- **YOUR TASK**
Reproduce the rows below verbatim, beginning with the line containing "Select the left presenter video thumbnail" and continuing up to and including the line containing "coord(441,302)".

- **RAW RECORDS**
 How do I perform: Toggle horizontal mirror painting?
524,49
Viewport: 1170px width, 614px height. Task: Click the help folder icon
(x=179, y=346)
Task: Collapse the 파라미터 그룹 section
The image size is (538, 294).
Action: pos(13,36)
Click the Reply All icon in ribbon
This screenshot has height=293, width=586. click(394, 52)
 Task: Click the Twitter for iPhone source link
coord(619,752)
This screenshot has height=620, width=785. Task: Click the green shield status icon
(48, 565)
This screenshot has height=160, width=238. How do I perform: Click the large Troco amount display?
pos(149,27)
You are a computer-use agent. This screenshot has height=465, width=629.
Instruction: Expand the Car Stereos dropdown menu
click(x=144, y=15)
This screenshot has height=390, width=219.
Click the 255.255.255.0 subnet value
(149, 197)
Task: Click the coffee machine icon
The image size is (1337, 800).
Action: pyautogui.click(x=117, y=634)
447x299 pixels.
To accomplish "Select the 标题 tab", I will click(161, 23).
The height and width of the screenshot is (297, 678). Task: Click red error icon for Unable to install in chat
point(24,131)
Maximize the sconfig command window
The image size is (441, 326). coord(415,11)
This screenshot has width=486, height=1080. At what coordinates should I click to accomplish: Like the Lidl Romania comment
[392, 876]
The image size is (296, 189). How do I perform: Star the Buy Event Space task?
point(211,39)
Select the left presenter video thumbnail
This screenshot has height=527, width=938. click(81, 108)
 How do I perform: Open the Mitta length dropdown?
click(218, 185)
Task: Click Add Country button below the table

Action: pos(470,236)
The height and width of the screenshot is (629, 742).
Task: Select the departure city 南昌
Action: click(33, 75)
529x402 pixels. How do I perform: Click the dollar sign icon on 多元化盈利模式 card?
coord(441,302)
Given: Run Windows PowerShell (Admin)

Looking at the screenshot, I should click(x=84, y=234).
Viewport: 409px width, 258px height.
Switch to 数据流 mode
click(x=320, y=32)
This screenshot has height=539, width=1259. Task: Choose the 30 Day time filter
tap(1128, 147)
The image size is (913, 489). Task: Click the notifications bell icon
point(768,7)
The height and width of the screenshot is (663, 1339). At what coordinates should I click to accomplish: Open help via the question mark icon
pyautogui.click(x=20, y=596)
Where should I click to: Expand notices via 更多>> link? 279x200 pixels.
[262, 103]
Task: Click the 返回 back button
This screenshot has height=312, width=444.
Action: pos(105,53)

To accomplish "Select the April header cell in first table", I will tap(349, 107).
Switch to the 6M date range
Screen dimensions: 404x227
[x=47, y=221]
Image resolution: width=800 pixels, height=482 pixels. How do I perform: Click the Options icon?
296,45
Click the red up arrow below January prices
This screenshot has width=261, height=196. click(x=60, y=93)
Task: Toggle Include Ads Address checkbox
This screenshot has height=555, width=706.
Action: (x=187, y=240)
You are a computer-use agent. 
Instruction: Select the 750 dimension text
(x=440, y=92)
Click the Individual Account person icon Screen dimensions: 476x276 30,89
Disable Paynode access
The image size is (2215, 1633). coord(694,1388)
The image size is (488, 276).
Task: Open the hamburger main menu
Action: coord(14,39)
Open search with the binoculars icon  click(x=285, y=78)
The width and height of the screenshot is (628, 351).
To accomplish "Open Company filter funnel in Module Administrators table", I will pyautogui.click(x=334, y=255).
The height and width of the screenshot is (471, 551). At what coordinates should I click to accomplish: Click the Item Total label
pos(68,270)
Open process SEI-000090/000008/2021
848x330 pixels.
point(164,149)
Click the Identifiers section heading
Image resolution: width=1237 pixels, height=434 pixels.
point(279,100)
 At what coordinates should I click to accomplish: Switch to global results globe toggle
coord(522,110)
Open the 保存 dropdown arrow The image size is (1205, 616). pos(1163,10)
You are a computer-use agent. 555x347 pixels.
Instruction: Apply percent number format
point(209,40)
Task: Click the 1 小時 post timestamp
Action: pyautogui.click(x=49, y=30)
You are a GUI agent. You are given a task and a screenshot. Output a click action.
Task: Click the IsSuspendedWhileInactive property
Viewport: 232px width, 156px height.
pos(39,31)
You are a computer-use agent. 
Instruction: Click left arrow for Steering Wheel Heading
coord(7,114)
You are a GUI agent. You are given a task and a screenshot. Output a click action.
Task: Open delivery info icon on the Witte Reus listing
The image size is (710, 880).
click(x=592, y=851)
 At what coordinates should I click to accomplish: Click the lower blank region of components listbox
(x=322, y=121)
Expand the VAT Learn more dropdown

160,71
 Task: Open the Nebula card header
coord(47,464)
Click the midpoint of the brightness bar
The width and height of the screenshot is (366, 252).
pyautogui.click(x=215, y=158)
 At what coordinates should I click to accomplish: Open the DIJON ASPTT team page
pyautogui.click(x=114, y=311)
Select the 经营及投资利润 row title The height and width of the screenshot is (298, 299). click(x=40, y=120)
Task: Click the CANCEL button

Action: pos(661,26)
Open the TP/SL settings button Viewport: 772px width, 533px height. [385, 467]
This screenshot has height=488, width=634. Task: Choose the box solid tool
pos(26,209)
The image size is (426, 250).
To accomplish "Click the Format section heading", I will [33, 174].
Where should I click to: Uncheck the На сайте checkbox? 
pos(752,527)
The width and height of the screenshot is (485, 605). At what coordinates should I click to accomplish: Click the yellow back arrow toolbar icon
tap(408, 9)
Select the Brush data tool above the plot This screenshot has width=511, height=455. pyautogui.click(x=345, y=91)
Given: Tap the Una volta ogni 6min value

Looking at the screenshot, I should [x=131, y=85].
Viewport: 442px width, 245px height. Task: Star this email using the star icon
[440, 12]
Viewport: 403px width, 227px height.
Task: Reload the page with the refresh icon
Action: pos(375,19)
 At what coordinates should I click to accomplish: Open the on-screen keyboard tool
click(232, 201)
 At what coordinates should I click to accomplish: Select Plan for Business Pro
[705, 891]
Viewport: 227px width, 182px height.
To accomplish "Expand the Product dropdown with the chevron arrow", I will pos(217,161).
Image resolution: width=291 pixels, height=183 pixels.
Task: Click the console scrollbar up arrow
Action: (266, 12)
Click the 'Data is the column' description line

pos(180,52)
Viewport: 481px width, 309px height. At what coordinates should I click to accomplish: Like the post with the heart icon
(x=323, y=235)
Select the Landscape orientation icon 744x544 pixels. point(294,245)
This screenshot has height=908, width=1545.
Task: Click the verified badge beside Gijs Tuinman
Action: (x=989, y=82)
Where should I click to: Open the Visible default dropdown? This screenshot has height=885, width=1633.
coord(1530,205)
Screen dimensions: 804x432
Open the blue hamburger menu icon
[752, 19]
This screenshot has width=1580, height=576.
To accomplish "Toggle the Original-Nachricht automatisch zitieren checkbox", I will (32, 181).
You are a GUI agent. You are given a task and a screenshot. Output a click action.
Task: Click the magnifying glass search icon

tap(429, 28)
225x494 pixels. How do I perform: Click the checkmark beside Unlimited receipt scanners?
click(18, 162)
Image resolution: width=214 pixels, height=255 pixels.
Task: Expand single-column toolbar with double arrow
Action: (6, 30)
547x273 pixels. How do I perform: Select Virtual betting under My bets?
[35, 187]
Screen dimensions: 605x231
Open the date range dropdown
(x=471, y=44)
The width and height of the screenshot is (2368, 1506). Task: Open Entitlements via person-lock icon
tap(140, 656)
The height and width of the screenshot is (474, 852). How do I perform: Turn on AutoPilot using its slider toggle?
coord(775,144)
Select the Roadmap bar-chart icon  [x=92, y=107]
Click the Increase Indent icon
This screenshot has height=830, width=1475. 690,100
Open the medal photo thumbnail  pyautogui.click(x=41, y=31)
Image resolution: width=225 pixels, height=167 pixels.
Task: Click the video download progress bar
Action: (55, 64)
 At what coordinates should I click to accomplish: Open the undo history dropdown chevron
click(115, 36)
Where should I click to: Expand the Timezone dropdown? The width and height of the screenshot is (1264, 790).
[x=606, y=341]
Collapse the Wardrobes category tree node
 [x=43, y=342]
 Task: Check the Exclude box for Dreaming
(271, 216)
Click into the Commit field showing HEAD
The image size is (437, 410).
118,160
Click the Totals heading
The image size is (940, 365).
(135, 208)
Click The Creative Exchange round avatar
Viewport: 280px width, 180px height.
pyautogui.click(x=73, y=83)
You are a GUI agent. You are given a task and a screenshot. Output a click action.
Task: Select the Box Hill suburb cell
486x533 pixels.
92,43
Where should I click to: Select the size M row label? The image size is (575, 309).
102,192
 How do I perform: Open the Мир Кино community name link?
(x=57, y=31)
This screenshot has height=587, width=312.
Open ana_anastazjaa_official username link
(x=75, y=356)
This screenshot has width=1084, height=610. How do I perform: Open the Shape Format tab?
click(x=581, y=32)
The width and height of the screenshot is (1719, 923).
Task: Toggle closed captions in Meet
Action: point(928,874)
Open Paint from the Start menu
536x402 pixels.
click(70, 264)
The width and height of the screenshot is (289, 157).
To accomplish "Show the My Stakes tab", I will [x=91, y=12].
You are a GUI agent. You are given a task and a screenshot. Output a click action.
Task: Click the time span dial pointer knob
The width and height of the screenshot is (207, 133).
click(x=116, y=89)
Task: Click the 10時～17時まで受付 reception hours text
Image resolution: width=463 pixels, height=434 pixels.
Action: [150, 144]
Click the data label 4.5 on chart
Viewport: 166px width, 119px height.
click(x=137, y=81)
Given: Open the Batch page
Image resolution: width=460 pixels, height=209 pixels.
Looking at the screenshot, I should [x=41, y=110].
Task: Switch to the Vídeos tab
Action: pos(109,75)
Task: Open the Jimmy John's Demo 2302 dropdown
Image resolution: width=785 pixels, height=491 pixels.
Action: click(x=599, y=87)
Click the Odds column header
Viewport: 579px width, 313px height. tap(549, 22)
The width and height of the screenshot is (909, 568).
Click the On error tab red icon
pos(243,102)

- **THE ANSWER**
Select the left presenter video thumbnail
This screenshot has height=527, width=938. click(81, 108)
 How do I perform: Open the Mitta length dropdown?
click(218, 185)
Task: Click Add Country button below the table

Action: pos(470,236)
The height and width of the screenshot is (629, 742).
Task: Select the departure city 南昌
Action: click(33, 75)
529x402 pixels. How do I perform: Click the dollar sign icon on 多元化盈利模式 card?
coord(441,302)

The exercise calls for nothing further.